As practically all of these ‘alternative’ Labour Force Survey reports start out, the LFS monthly movements are notoriously unreliable. Most economists know it’s become even more so in recent years following The Great Recession, for a number of reasons. One of the easier to explain is the issue of survey sample size. Another issue highlighted in this month’s release is the increase in questionable self-employment, jobs which it’s somewhat cynical to attribute to positive economic growth. Hopefully readers who’ve taken to referencing the LFS as “the jobs report” pause to reconsider whether that’s appropriate. StatsCan publishes another survey of business payrolls that would better fit the description, although the Survey of Employment Payroll and Hours (SEPH) is not without its issues since the recession either.
Standard errors suggest increasingly unreliable data
StatsCan takes great pride in noting its LFS in-scope sampling rate is relatively ten times that of the US Bureau of Labor Statistics’ Current Population Survey (CPS). Which is true. That in and of itself, however, does not mean it always gives a reliable picture of changes in the Canadian labour market – not even for the most basic stats like the size of the labour force or total employment. As a concession to greater transparency, earlier this year StatsCan began to publish the standard errors for the LFS sample.

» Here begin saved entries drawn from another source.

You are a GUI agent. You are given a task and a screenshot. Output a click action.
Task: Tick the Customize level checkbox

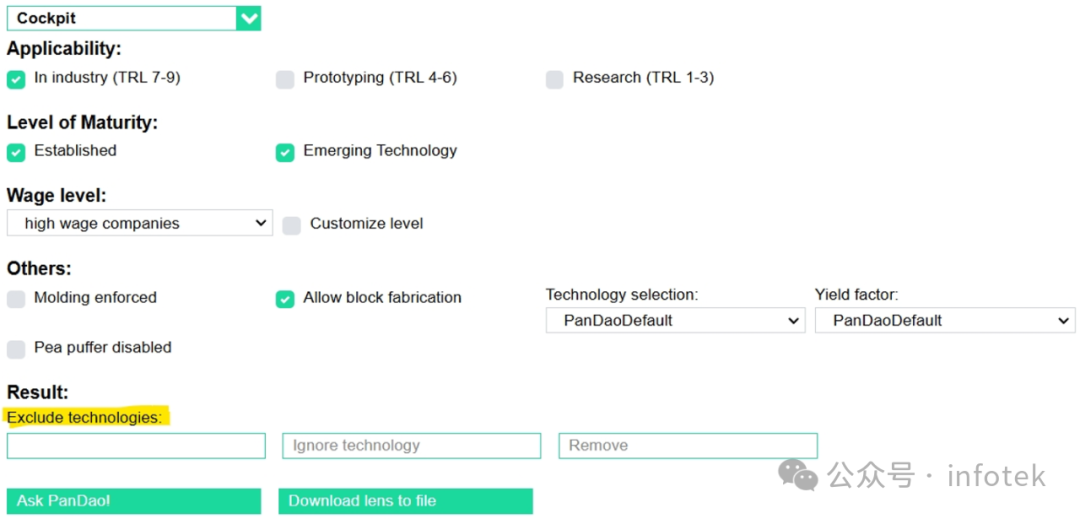[291, 225]
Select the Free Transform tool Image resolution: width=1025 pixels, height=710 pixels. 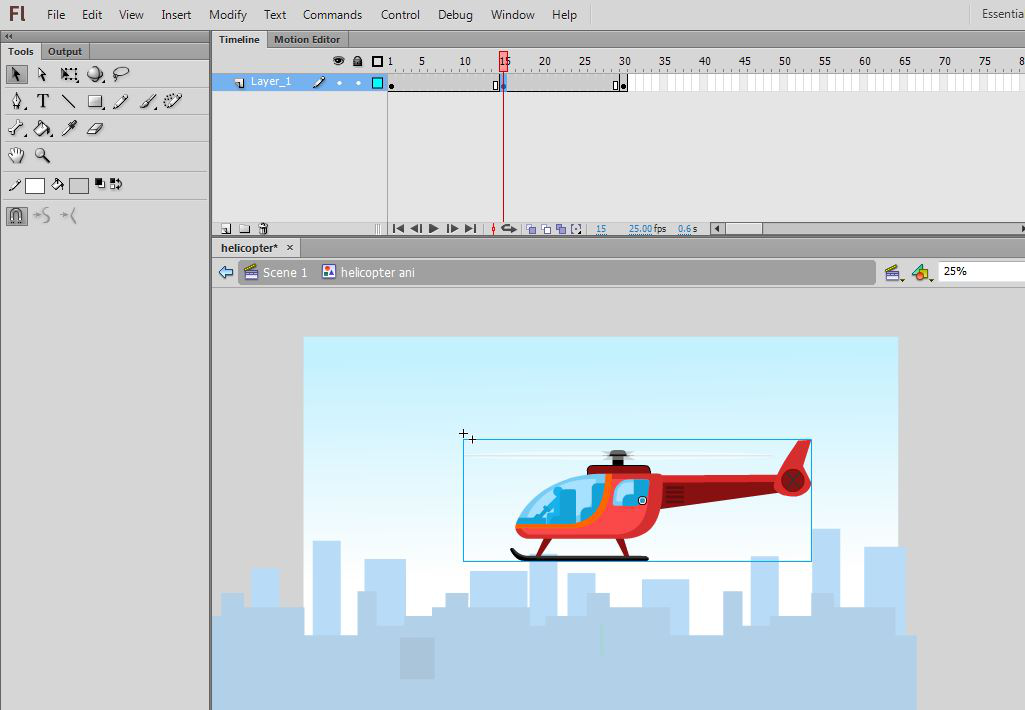click(69, 75)
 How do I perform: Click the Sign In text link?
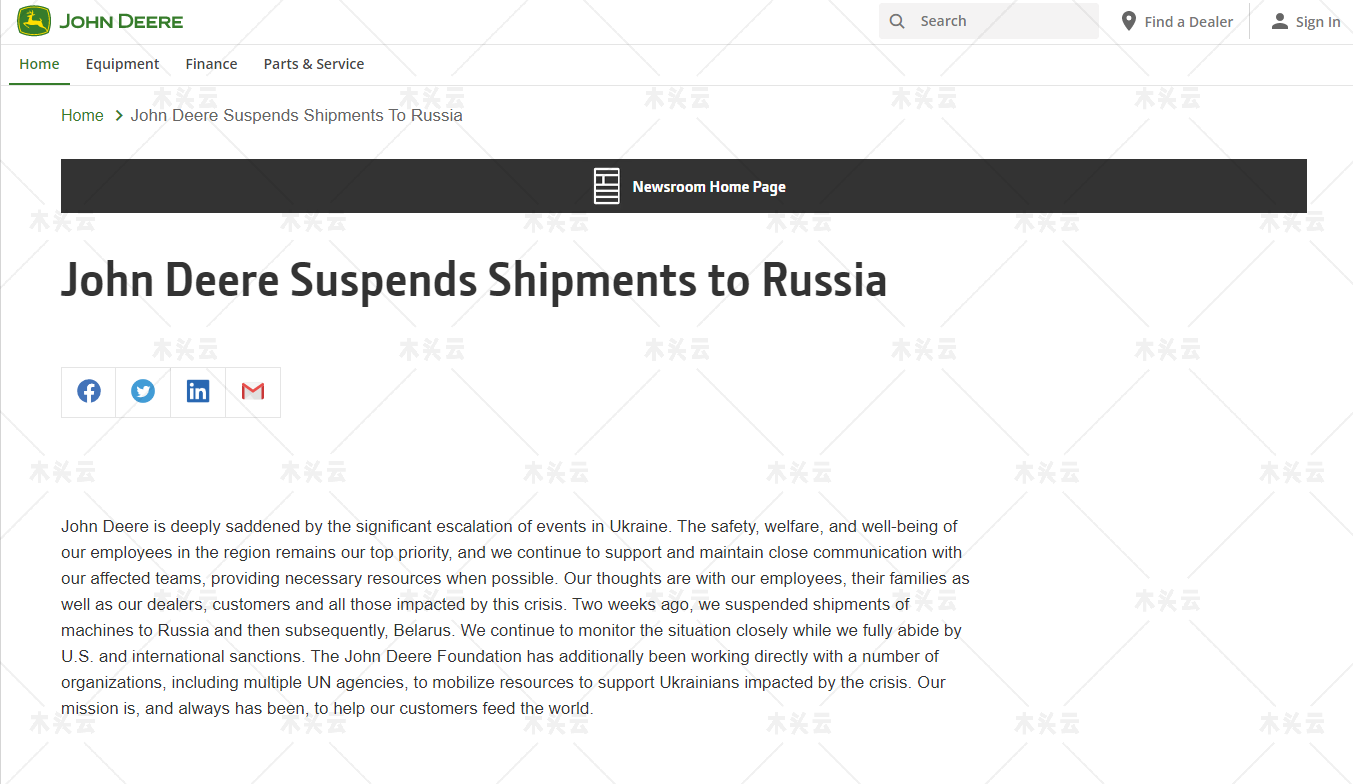(x=1318, y=22)
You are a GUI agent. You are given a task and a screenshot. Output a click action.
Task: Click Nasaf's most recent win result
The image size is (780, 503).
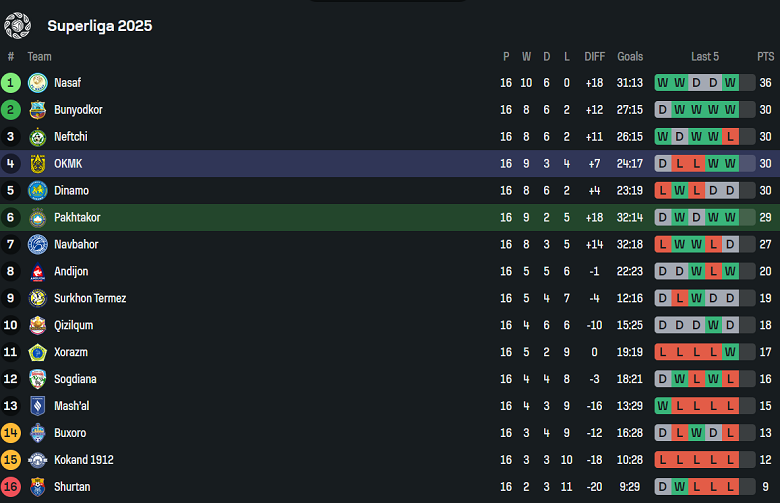[x=730, y=83]
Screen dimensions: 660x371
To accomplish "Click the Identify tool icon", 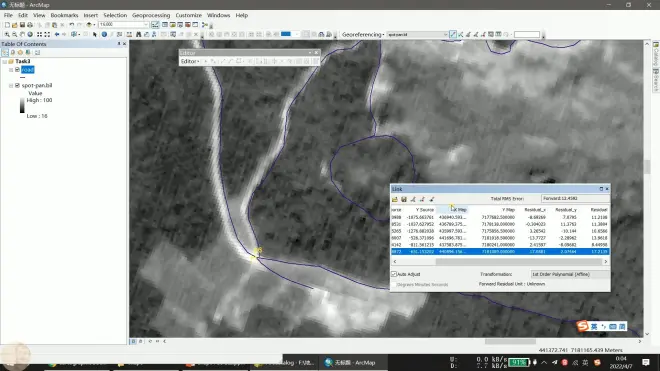I will [104, 35].

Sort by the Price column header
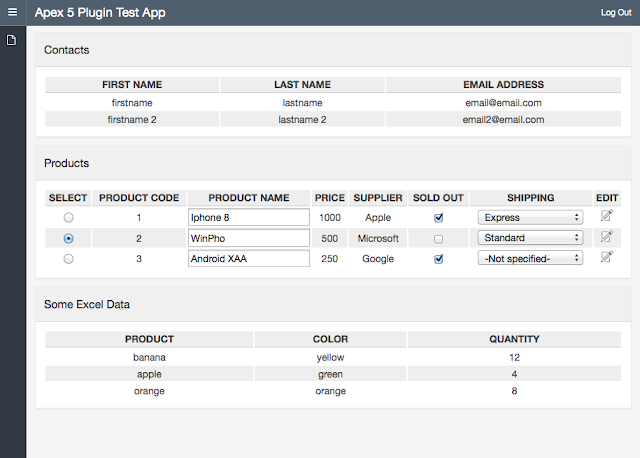point(329,198)
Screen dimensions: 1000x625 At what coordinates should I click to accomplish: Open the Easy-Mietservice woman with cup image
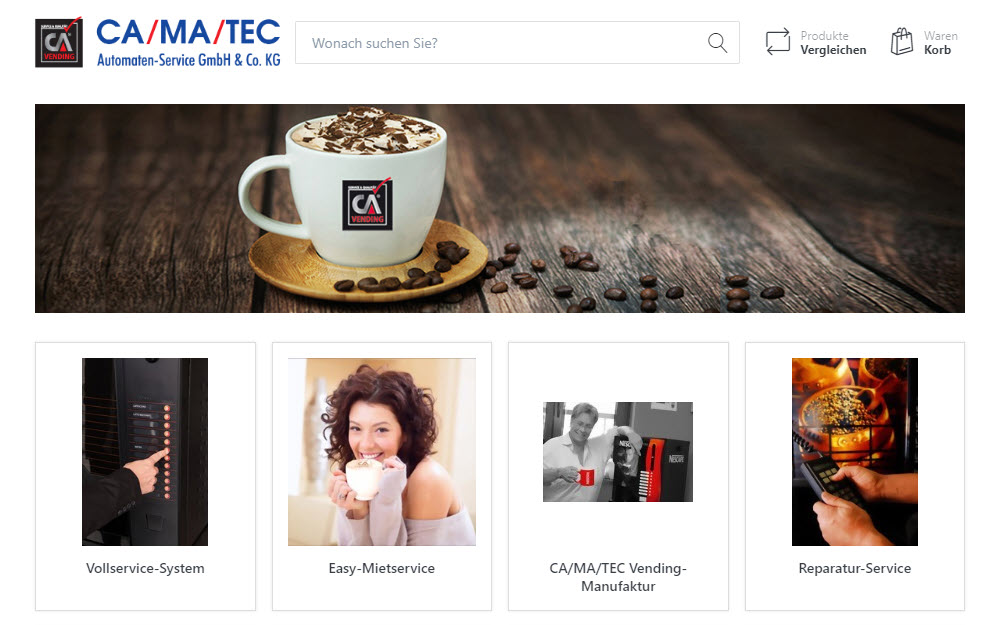click(x=381, y=452)
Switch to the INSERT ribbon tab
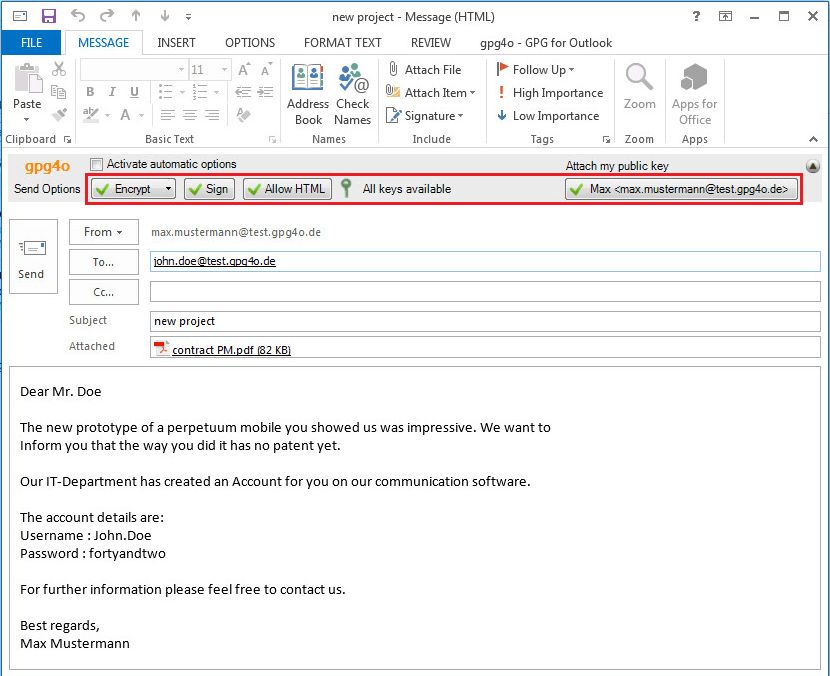The image size is (830, 676). pyautogui.click(x=176, y=43)
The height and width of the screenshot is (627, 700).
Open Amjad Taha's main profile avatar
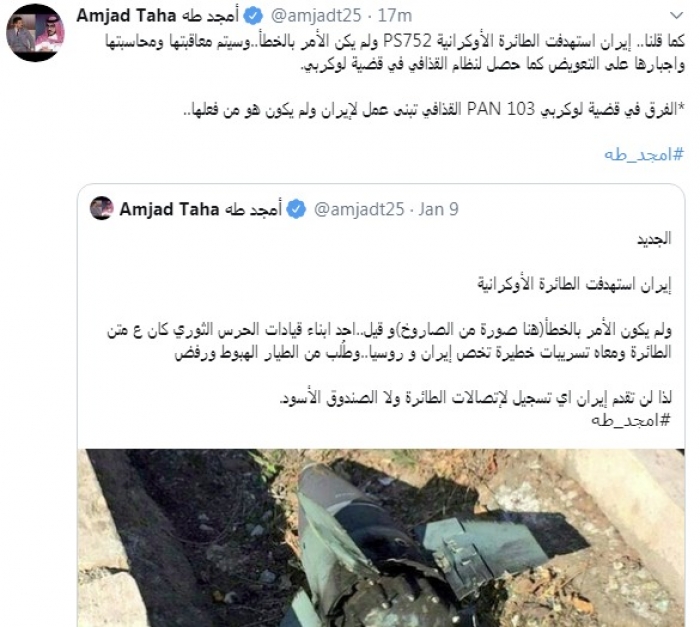click(x=35, y=33)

Table 1 – Standard errors for Labour Force and Employment Estimates
|Month||Labour Force (thousands)||Employment (thousands)|
|Est. ∆||Std.Err. 1||Est. ∆||Std.Err. 1|
1.Average standard error of change in two consecutive months (see “Sampling Errors” in Data Quality for further explanations).
Source: Monthly Labour Force Survey (LFS) release, The Daily, Statistics Canada
As shown in Table 1, the standard errors for the broadest LFS stats, total labour force and employment, exceeded the estimated changes in six of the eight months since StatsCan began to disclose the errors. Readers are encouraged to visit the link provided for StatsCan’s official explanation. In a nutshell, a standard error greater than the estimated change in a given month means the estimate is less reliable (the greater the error relative to the change, the more unreliable the estimated change).
That’s simply a sample size issue. Given the size of StatsCan’s sample, there’s a minimum level of change required monthly for the survey to register a statistically significant change for a given stat.
It also looks like StatsCan’s been readjusting its standard errors only once every six months, despite the fact the sample changes slightly every month.
Self-employment and actual employment
Research over the years, including StatsCan’s own, has shown economic downturns are prone to spells of rising self-employment. We’ll be blunt in summarising the issue: Many of those aren’t real jobs, but unemployed Canadians trying to make the best of a bad situation.
During an economic downturn, during which employers are reluctant to hire due to soft demand, StatsCan’s LFS releases occasionally report monthly spikes in self-employment. Most of those spikes tend to be in the “unincorporated” and/or “no paid help” categories, and they tend to disappear in subsequent months just as suddenly as they appeared.
It’s usually impossible to tell whether they’re actual jumps or sampling, seasonal-adjustment snafus. While almost all the reported October to November 2013 job gains (19.1 of 21.6 thousand) were self-employment, the standard error on that increase in self-employment was 25.2 thousand – meaning there was a good chance there was no gain at all.
To sum up: In addition to the strong likelihood many of those November 2013 self-employment jobs weren’t real (at least the “unincorporated”, “no paid help” type), the reported gains were statistically unreliable.
All things considered, it’s really a stretch to call the monthly LFS release “the jobs report”. The November 2013 release stands as an excellent example of why it shouldn’t be.